Offshore bonds can work well for flexible retirement saving as money grows virtually tax-free - but the client retains the ability to access their money at any time (subject to any charges that may be applied by the product provider). However, if pensions tax relief proves ultimately desirable, then the bond can be cashed in and the proceeds used to make a pension payment.
Significantly, using offshore bond proceeds in this way can prevent higher-rate taxpayers from paying higher-rate tax on bond gains. This works by the client making a large personal pension payment to change their tax status, and cashing in their bond in the same tax year.
The first step is to make a large enough pension payment to become a basic-rate taxpayer. For example, consider a client with an annual salary of £80,000 who consequently pays higher-rate tax on income over £39,825 (based on 2007/2008 limits: personal allowance of £5,225 plus higher rate tax band of £34,600). If that client makes a personal pension payment of £45,000, grossed up to £57,692, then this increases their higher-rate band to £97,517 (£39,825 plus £57,692). The higher-rate band has increased beyond the client's income so the higher-rate taxpayer is now a basic-rate taxpayer.
The second step is to cash in an offshore bond and use top slicing to avoid higher-rate tax on the chargeable gain. Let's assume that the same client invested £100,000 in an offshore bond 10 years ago and that the bond is now worth £200,000.
The amount of tax the client pays is calculated using top slicing tax relief, which adds a 'slice' of his gain to his salary when determining which tax bracket he is in. The slice is calculated by dividing the gain by the length of time the bond was held, so the gain of £100,000 divided by 10 years gives a slice of £10,000. When this is added to the client's salary, it gives a total taxable income of £90,000 and as this is less than his higher-rate band of £97,517, the chargeable gain is taxed at the savings rate for basic-rate taxpayers - currently 20% for the tax year 2007/2008.
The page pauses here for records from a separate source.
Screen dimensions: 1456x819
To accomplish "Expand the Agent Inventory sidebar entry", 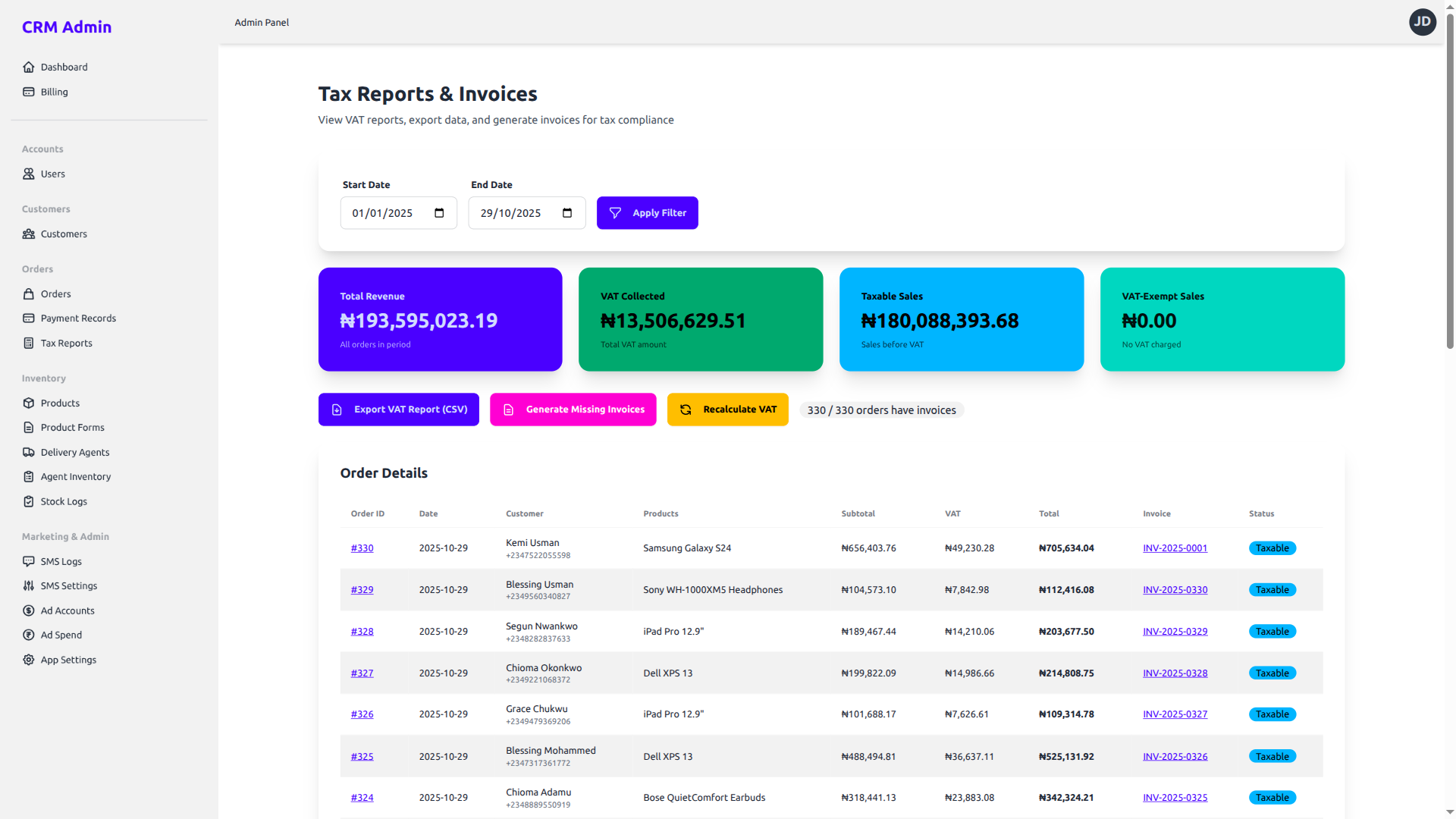I will (x=75, y=476).
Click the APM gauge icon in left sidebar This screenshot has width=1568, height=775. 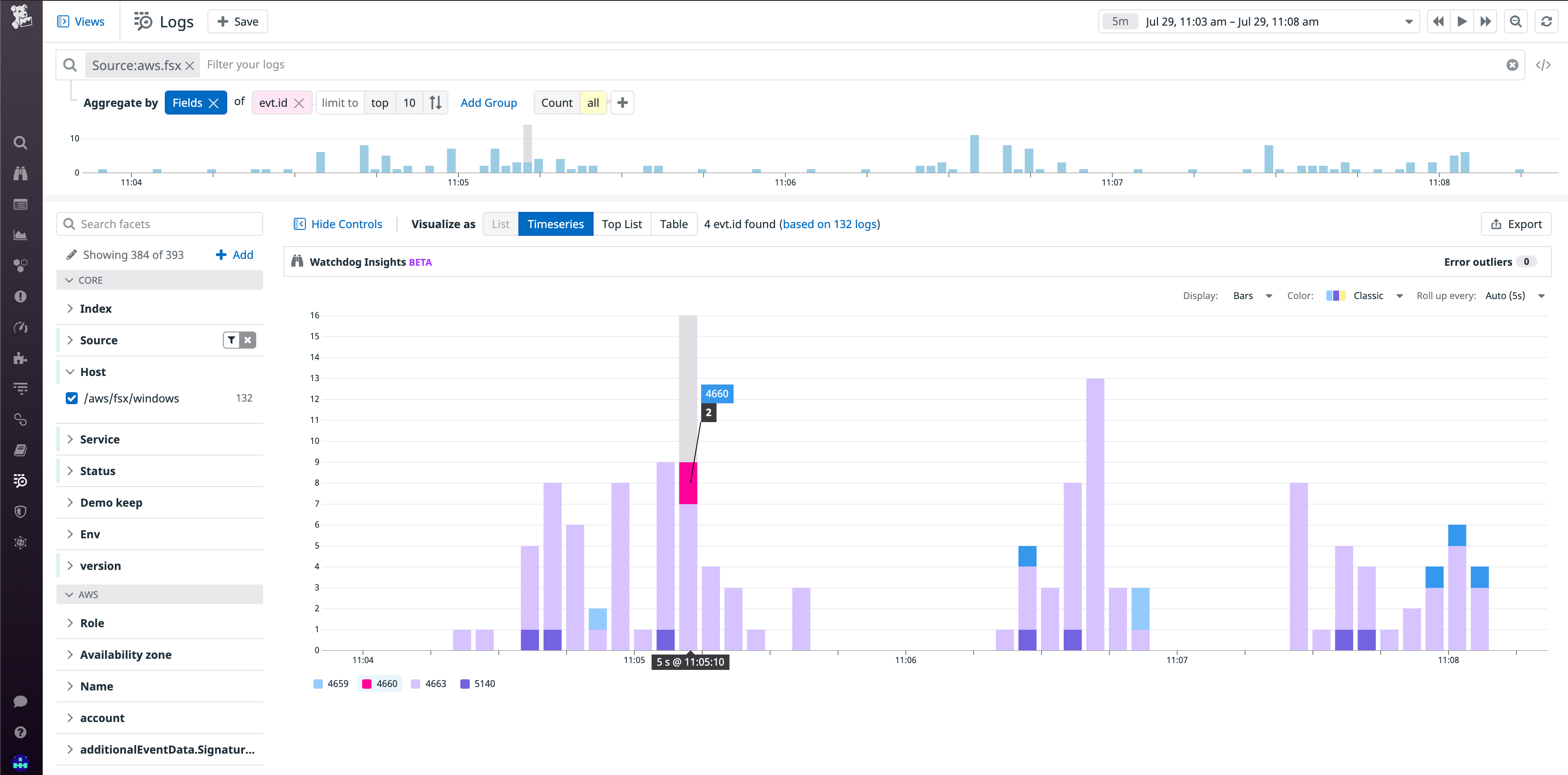(x=20, y=327)
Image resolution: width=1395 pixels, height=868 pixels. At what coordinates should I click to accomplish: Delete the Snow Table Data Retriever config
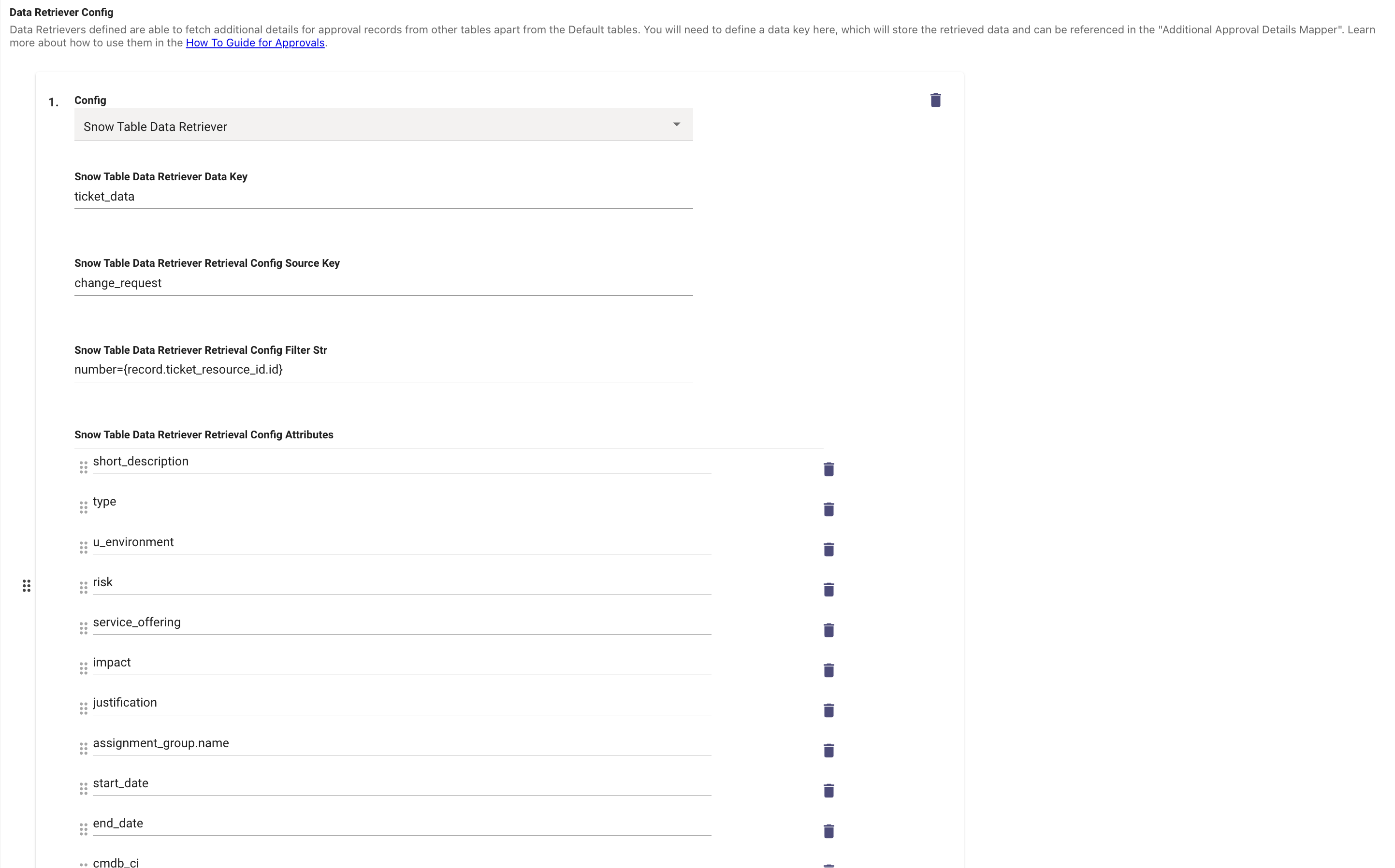(935, 100)
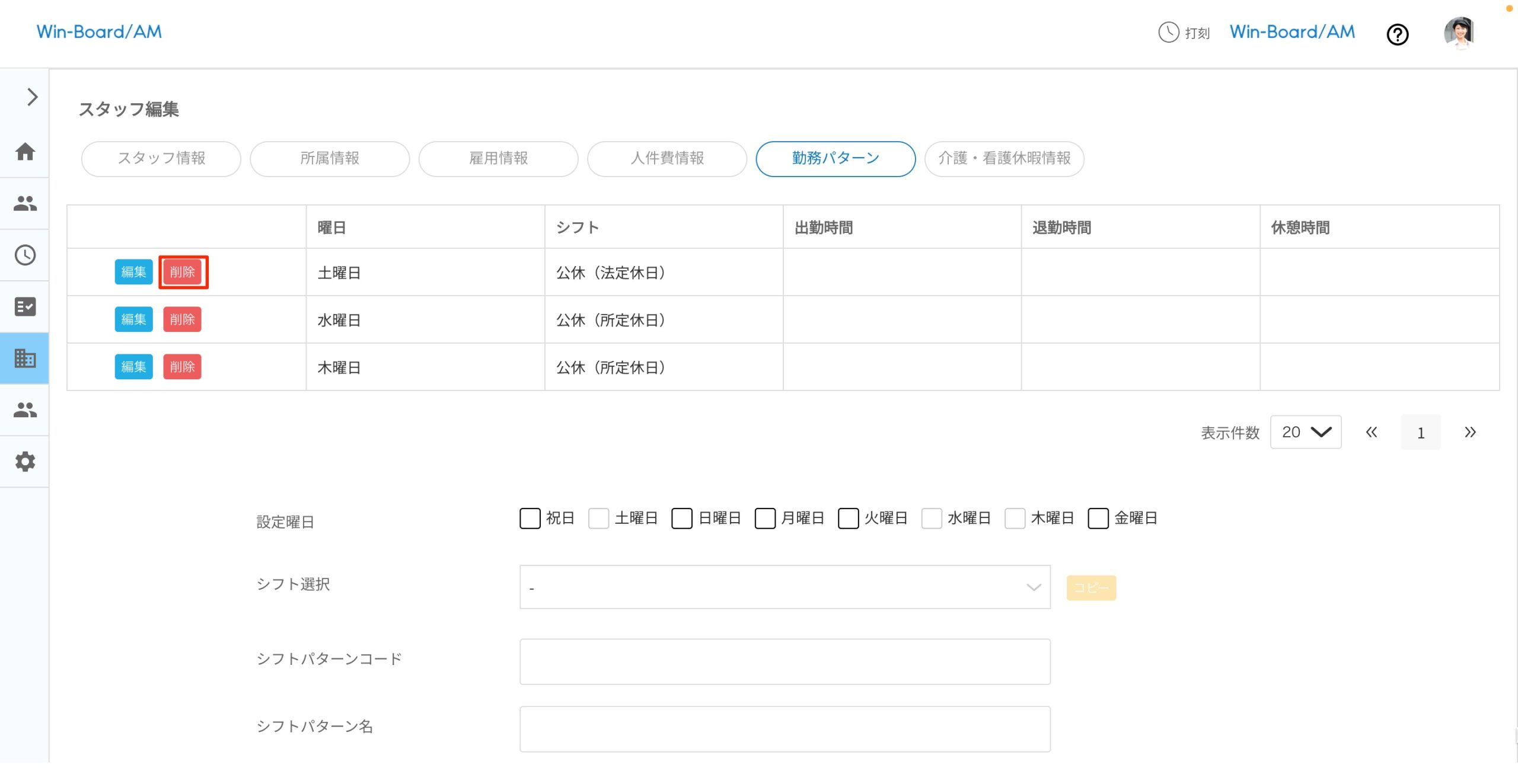Open the 表示件数 items-per-page dropdown
1518x784 pixels.
[1305, 432]
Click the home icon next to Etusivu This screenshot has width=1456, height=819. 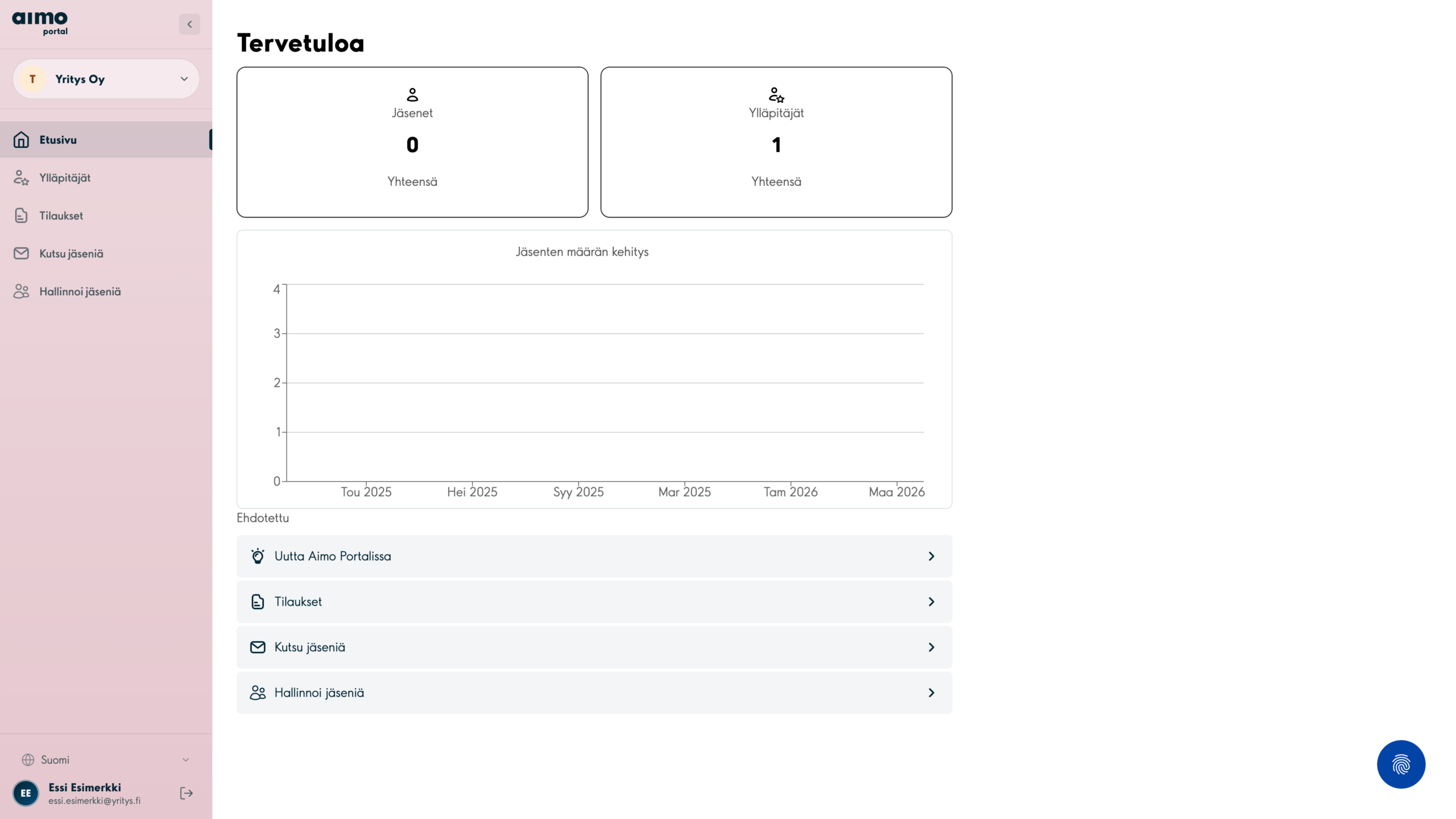[x=21, y=140]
As a result, the client saves 20% tax on his offshore gain, secures tax relief on his pension payment and retains the flexibility to access his money during the time the bond is invested. It should, however, be noted that if top slicing takes the client out of the basic-rate bracket then tax at the higher-rate would apply.
Offshore bonds aren't only useful for clients who are planning ahead for their retirement - they can also help when seeking a tax-efficient income in retirement.
Post A-Day, clients now have the ability to reduce their drawdown income in retirement and so become a basic-rate taxpayer. This ability, especially when combined with top slicing tax relief, is an effective way of reducing a client's tax bill when taking the proceeds from an offshore bond.
One final point to consider is that not all clients will want to spend their retirement in the UK. The flexibility of an offshore bond can mean the client can cash in the proceeds, either in the UK before they depart or overseas if the local tax conditions are more favourable. In addition, should that client have to return to the UK in the future, any chargeable event gain will be reduced by time apportionment relief.
A-Day introduced new flexibility to pensions savings but also limits for wealthier clients. An offshore bond can provide an additional, tax-efficient means for those clients to save for the future and then maximise their income in retirement n
Ian Searle is business development manager of international business at Standard Life
Tax and legislation may change. The value of tax relief will depend on the client's financial circumstances and may change in the future. The information given in this article is based on Standard Life International's understanding of law and tax practice in Ireland and the UK at the date of publication. The future tax position of a bond of the client's own tax position may alter.